La principale conclusion soulevée dans ce livre souligne que la re-spatialisation et l’élargissement contemporains des ordres touristiques créent un nouveau type de géographie de la production et de la consommation capitalistes, que l’auteure appelle la « géographie du tourisme prédateur et collant ». Il s’agit d’une géographie qui naturalise les processus d’extraction – de la terre, des ressources, de la main-d’œuvre et de la culture – et piège les gens dans des situations contradictoires où la prédation est le seul moyen d’avancer. Córdoba fait référence à l’accumulation par dépossession, un concept inventé par le géographe et théoricien marxiste David Harvey[7], qui consiste à utiliser les méthodes d’accumulation originelles pour maintenir le système capitaliste, en marchandisant des zones précédemment fermées au marché.

La pandémie de COVID-19 a rendu ce phénomène encore plus frappant et démontre à quel point les économies nationales et les modes de vie contemporains dépendent des voyages d’agrément, ainsi que les conséquences de l’arrêt de cette activité. Dans la conclusion, en plus de rappeler ce contexte, l’auteure fait allusion au mégaprojet « Tren Maya », le projet vedette de l’actuelle administration mexicaine. Selon elle, ce modèle garantit la continuité du développement néolibéral, car il symbolise une affaire d’élites et se nourrit de la dépossession territoriale, de la spéculation immobilière, de l’urbanisation d’espaces de qualité, ainsi que de la marchandisation de la nature et de la culture.
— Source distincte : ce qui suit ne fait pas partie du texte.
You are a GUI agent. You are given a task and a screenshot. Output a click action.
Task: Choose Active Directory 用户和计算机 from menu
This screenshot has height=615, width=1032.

Stuck with Tourism. Space, Power, and Labor in Contemporary Yucatán offre donc un panorama fascinant des impacts du tourisme dans différents espaces de la péninsule du Yucatán. Matilde Córdoba Azcárate adopte une perspective critique qui démontre comment le tourisme restructure les aspects socio-territoriaux, culturels et écologiques de la vie dans la péninsule du Yucatán par des pratiques souvent prédatrices et extractives.